Text passage
[START]

Live album by the Stranglers
- Released: 21 February 1995
- Recorded: 4 April 1980
- Venues: Rainbow Theatre, London
- Length: 70:00
- Labels: Receiver (1995) Castle Music (2002)

The Stranglers live albums chronology
| Death and Night and Blood (1994) | The Stranglers and Friends: Live in Concert (1995) | Live in London (1997) |

Alternative cover
- 2002 reissue

= The Stranglers and Friends – Live in Concert =

The Stranglers and Friends: Live in Concert is a live album by English rock band the Stranglers, released in 1995 by Receiver Records. In 2002, the album was re-released on the Castle Music label, digitally remastered from the original master tapes with new artwork and sleeve notes.

Professional ratings
Review scores
| Source | Rating |
| AllMusic | Star |

==Background==
In early 1980, guitarist and singer Hugh Cornwell was in Pentonville Prison for drugs possession. With two gigs scheduled at the London Rainbow for 3 April and 4 April, the management decided to turn things around by approaching artists including Robert Fripp, John Ellis, Toyah Willcox, Peter Hammill and Hazel O'Connor, to fill in for the absent Cornwell. The Stranglers and Friends: Live in Concert chronicles this event. At the time, it was planned to release a live album of the concerts, with all the proceeds going to the drug rehabilitation organisation Cure. The album never materialised as the band nearly went bankrupt shortly after the concerts, and it was forgotten about.

[END]

Listing for locating displayed items:
[START]

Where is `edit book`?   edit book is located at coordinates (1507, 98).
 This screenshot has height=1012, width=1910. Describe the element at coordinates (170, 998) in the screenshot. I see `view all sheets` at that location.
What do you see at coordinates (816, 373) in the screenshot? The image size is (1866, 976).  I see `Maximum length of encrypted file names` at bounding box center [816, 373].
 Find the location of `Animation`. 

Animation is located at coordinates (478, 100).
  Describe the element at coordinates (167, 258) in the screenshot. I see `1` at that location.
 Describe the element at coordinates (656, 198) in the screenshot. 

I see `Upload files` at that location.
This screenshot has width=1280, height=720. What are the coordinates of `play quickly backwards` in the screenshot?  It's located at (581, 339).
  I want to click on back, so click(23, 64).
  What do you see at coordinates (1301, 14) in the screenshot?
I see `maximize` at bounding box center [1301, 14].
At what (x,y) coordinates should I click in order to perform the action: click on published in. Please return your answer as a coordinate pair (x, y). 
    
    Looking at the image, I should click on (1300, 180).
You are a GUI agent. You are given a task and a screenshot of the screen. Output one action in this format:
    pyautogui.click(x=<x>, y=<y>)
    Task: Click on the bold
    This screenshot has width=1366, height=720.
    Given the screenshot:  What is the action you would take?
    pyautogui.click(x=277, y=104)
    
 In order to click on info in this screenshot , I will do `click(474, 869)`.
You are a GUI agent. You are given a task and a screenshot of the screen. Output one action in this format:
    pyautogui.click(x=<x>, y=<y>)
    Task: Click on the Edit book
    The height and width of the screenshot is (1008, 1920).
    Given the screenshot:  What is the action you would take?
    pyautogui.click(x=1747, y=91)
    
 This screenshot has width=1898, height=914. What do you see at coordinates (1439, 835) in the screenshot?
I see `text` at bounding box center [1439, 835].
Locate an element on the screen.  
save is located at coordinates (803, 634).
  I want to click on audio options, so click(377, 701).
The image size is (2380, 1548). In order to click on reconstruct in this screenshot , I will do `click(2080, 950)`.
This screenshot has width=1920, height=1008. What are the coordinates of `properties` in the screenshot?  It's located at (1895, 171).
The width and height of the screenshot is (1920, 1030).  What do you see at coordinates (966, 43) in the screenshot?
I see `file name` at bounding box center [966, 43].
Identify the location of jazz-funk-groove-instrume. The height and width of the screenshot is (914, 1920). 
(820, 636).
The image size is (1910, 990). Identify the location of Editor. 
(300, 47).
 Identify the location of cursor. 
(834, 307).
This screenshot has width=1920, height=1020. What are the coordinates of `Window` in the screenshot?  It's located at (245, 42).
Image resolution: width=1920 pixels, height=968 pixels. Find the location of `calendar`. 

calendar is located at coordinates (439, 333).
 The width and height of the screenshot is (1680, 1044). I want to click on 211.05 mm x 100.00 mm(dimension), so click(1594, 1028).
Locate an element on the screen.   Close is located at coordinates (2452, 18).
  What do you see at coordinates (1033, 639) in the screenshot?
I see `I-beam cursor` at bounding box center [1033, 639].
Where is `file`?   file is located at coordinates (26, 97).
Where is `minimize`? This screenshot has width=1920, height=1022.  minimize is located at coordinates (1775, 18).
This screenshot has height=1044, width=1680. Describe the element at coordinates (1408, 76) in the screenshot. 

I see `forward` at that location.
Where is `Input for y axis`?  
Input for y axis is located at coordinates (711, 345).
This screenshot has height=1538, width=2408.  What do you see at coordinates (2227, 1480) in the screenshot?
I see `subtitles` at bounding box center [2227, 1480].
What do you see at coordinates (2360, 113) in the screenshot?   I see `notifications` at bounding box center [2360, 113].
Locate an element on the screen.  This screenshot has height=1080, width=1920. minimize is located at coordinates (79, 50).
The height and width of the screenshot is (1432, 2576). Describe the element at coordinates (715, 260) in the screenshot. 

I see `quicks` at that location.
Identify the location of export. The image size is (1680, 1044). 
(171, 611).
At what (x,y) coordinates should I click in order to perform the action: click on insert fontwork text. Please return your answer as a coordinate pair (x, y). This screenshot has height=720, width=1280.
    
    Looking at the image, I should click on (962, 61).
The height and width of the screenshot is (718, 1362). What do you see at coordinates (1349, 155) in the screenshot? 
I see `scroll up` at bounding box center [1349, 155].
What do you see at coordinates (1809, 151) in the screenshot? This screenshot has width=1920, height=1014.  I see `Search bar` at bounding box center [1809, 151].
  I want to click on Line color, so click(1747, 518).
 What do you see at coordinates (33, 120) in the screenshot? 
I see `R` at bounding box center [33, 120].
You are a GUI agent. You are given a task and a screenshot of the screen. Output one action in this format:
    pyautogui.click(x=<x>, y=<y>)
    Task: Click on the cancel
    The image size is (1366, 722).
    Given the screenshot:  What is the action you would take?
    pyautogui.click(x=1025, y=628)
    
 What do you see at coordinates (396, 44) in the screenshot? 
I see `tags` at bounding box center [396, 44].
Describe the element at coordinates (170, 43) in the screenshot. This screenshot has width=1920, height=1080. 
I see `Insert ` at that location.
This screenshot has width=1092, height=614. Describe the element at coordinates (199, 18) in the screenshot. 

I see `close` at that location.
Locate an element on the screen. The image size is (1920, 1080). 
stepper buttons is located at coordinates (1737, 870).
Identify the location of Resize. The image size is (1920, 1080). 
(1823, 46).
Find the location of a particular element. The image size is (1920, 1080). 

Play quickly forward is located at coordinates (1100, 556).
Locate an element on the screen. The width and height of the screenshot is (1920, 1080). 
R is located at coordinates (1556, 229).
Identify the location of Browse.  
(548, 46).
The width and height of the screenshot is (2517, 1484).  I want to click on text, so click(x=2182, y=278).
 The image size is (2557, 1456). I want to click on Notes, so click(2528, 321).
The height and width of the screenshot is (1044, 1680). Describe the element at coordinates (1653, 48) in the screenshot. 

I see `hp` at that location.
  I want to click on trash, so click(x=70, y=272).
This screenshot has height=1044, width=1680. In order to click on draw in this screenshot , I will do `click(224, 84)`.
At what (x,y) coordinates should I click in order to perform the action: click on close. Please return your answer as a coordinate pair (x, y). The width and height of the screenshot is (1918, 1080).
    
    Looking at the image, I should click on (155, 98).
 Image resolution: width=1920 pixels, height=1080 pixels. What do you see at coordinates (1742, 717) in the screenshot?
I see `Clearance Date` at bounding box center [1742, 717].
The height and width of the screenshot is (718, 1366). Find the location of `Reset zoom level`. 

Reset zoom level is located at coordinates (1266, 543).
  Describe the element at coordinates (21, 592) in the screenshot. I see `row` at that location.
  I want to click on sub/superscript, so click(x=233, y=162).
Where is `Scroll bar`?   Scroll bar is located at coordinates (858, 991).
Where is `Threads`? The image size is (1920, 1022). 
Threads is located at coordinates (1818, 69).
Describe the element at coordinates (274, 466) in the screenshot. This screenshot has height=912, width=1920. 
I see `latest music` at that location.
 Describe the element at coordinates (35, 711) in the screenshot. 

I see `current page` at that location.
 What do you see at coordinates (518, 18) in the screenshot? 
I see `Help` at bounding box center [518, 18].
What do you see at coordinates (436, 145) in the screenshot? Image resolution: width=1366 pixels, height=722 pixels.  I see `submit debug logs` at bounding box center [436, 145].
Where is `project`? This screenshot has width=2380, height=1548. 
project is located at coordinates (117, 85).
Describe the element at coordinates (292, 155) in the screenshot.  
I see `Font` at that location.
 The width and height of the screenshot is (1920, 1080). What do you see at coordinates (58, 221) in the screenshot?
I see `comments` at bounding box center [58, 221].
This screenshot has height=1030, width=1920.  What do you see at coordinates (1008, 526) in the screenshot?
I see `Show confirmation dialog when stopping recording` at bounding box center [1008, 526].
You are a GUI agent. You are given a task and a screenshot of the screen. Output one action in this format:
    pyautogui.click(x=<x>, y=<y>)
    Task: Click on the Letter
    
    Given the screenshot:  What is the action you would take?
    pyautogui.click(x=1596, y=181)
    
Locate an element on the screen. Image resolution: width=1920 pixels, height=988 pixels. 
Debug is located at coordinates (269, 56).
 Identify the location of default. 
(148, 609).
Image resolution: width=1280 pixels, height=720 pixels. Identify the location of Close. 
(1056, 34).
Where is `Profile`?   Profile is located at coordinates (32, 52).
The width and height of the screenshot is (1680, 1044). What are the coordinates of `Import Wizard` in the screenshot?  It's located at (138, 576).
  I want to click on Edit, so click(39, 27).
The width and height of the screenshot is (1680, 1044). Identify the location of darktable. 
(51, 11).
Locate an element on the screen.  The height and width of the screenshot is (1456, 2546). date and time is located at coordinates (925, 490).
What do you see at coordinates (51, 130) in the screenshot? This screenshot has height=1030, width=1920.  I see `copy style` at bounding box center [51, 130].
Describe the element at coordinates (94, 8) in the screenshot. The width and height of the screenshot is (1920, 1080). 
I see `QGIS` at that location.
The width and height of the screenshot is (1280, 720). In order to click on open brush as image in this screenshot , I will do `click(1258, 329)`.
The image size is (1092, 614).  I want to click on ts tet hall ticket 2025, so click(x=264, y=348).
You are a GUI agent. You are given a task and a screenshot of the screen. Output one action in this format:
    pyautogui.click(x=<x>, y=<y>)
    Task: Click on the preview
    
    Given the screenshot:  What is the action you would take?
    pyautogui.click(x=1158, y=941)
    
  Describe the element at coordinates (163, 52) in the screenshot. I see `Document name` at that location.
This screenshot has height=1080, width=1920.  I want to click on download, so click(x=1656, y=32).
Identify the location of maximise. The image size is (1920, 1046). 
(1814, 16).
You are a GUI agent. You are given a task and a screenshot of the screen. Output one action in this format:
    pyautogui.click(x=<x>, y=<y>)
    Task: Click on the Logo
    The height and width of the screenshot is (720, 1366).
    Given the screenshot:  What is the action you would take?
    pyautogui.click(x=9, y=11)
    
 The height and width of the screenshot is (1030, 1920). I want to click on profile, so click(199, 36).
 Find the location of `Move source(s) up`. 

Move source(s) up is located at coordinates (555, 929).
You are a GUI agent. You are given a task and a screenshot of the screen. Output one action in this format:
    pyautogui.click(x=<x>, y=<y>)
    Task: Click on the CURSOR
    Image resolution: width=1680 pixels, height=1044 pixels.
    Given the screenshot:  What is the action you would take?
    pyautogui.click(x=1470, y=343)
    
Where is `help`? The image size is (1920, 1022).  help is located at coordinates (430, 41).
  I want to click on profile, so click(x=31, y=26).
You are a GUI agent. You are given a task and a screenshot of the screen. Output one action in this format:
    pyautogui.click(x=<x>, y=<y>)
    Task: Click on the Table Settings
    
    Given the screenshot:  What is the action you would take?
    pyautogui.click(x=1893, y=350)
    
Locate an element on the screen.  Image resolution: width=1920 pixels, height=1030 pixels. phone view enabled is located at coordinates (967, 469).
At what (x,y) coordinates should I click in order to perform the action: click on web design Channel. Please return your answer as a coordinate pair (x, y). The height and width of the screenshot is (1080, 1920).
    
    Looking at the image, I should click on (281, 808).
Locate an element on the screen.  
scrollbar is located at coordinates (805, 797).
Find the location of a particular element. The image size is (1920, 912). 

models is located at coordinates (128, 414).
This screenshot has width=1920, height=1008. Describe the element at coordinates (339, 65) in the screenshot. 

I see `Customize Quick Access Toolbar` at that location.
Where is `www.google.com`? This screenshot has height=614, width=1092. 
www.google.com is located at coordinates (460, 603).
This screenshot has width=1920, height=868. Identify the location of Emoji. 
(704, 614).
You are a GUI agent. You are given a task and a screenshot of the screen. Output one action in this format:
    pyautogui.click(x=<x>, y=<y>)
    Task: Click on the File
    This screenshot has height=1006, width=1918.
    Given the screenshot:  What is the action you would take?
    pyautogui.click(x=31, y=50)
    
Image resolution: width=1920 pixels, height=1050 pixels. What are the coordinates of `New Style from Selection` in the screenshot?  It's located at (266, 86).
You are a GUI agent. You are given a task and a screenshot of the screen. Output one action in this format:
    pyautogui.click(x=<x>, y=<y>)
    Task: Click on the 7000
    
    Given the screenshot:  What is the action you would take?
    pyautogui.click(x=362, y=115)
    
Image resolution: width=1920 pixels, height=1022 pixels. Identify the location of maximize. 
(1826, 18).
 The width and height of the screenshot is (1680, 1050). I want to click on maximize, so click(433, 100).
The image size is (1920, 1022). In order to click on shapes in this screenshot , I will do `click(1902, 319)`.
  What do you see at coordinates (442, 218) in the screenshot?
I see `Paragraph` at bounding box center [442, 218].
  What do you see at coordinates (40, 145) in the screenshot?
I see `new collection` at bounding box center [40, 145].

[END]

Actions to take
1/ In the album article, where was Hugh Cornwell in early 1980, and why?
2/ From the album article, quote everything from "The Stranglers live" down to "and sleeve notes.".
The listing is not needed for this.

Results of the exercise
1/ He was in Pentonville Prison for drugs possession.

2/
The Stranglers live albums chronology
| Death and Night and Blood (1994) | The Stranglers and Friends: Live in Concert (1995) | Live in London (1997) |

Alternative cover
- 2002 reissue

= The Stranglers and Friends – Live in Concert =

The Stranglers and Friends: Live in Concert is a live album by English rock band the Stranglers, released in 1995 by Receiver Records. In 2002, the album was re-released on the Castle Music label, digitally remastered from the original master tapes with new artwork and sleeve notes.